The federal Environmental Protection Agency strengthened regulations Thursday on five common pesticides and for the first time required farmers to set up sizable buffer zones around fields treated with the chemicals.
The new restrictions came after four years of heated meetings among scientists, environmentalists and the chemical industry about how to protect farm workers' health while allowing growers to use the pesticides to reap more bountiful crops.
Anti-pesticide and community activists celebrated the new requirements, saying they would help protect rural residents from being sickened by the chemicals' gaseous byproducts.
A prominent national grower's organization said their members may challenge the agency's call for buffer zones up to a half-mile wide, which could force farmers to forgo planting thousands of acres.
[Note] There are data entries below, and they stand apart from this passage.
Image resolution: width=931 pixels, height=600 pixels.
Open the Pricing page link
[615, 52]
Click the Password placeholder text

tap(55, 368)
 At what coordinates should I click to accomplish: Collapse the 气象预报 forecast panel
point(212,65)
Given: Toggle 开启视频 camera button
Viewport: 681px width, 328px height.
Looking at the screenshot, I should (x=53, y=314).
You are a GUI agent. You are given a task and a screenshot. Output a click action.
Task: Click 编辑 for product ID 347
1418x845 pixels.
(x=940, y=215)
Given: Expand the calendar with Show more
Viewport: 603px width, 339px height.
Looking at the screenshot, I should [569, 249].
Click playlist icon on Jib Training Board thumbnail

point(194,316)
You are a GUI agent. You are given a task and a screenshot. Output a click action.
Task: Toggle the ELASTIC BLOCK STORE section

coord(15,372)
Our policy is not in favor of buffer zones that are politically motivated, said Paul Schlegel, director of public policy for the American Farm Bureau. We don't think there should be buffer zones if they're not related to a clear risk.
The agency considers Thursday's decisions final but may make some modifications after a 60-day comment period, said Steven Bradbury, who directs the EPA's pesticide reviews.
The restrictions apply to five toxic fumigants: methyl bromide, metam sodium, metam potassium, dazomet and chloropicrin.
As part of their lengthy evaluation process, EPA scientists traveled to California's San Joaquin Valley to meet with farmers who sterilize their soil before planting season by injecting it with metam sodium in hopes of yielding better strawberries, potatoes and carrots.
In 1999, that chemical also caused the state's largest known pesticide drift, when 250 people fell violently ill after a cloud wafted over the farm worker town of Earlimart.
State regulators have since restricted the use of fumigants in three growing regions on the grounds that they cause smog.
California is in the process of improving its regulation of fumigants and expects to implement measures that will meet or exceed federal rules before 2010, a Department of Pesticide Regulation spokesman said.
In addition to the buffer zones of between 25 feet and a half-mile, the new federal instructions also require that growers post warning signs around their fields, monitor gas levels and provide workers with protective breathing masks.
Environmental and community groups called the decision a good first step but said they fell short of their petition to ban fumigants altogether.
The combination of posting, advance notification of state agencies, and buffer zones around fields will substantially reduce the number of fumigant poisonings, said Dr. Brian Hill, science department director at the San Francisco-based Pesticide Action Network. And when something does go wrong, communities and emergency personnel will be much better prepared to respond.